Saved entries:
Start of Block
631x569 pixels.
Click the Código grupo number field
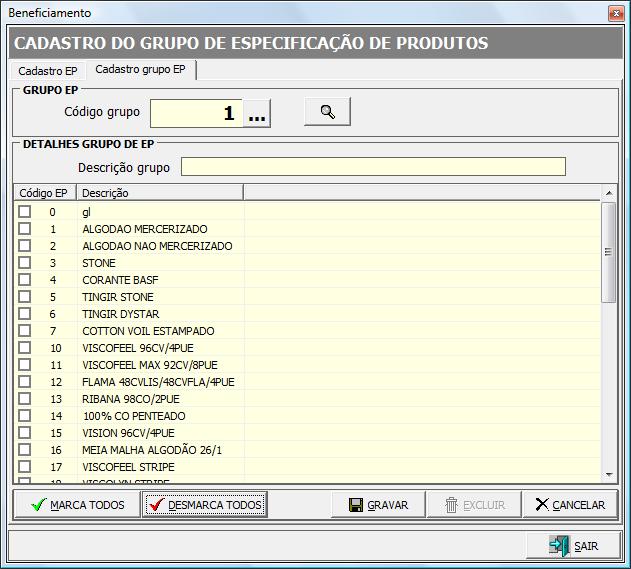click(x=196, y=114)
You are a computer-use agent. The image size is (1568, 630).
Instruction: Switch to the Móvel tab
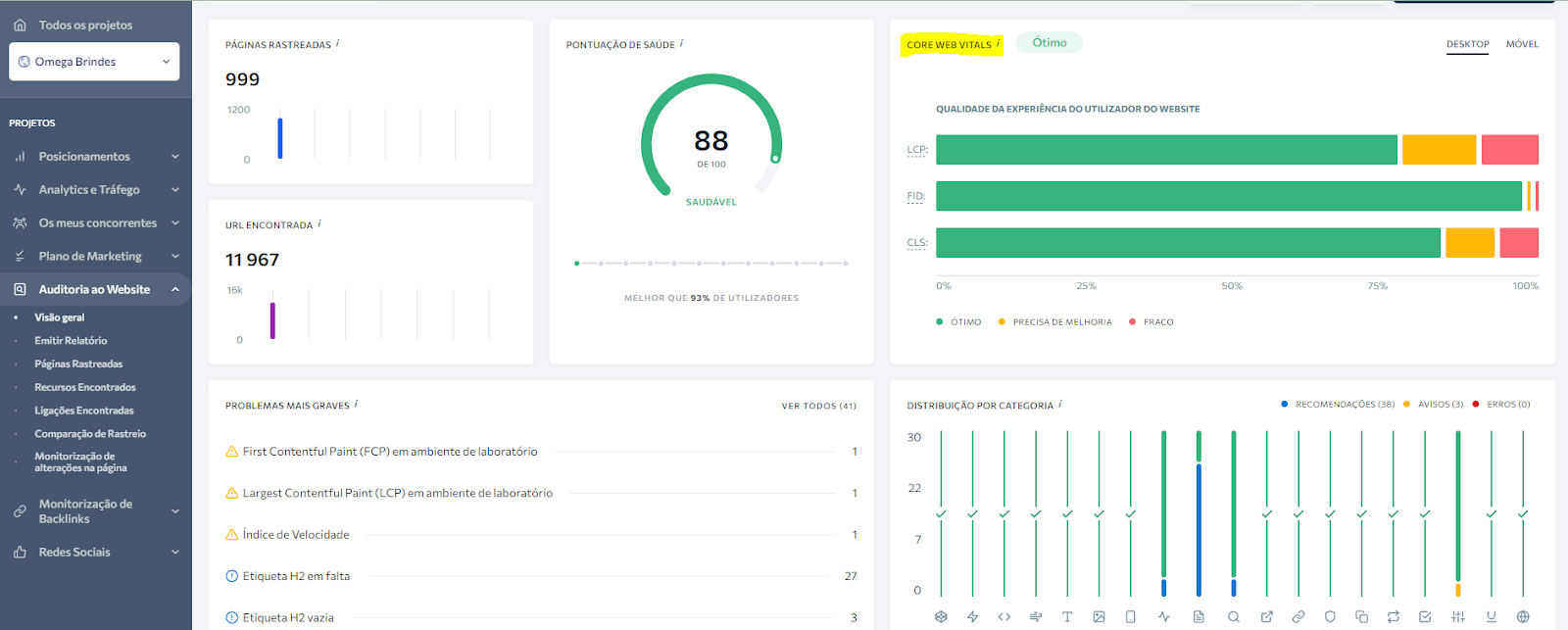pyautogui.click(x=1522, y=44)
End of Block
With the pictures left out, output the lines from the one containing "You are a computer-use" through the last line of the records above, exactly as they are.

You are a computer-use agent. The image size is (1568, 630).
Instruction: Switch to the Móvel tab
pyautogui.click(x=1522, y=44)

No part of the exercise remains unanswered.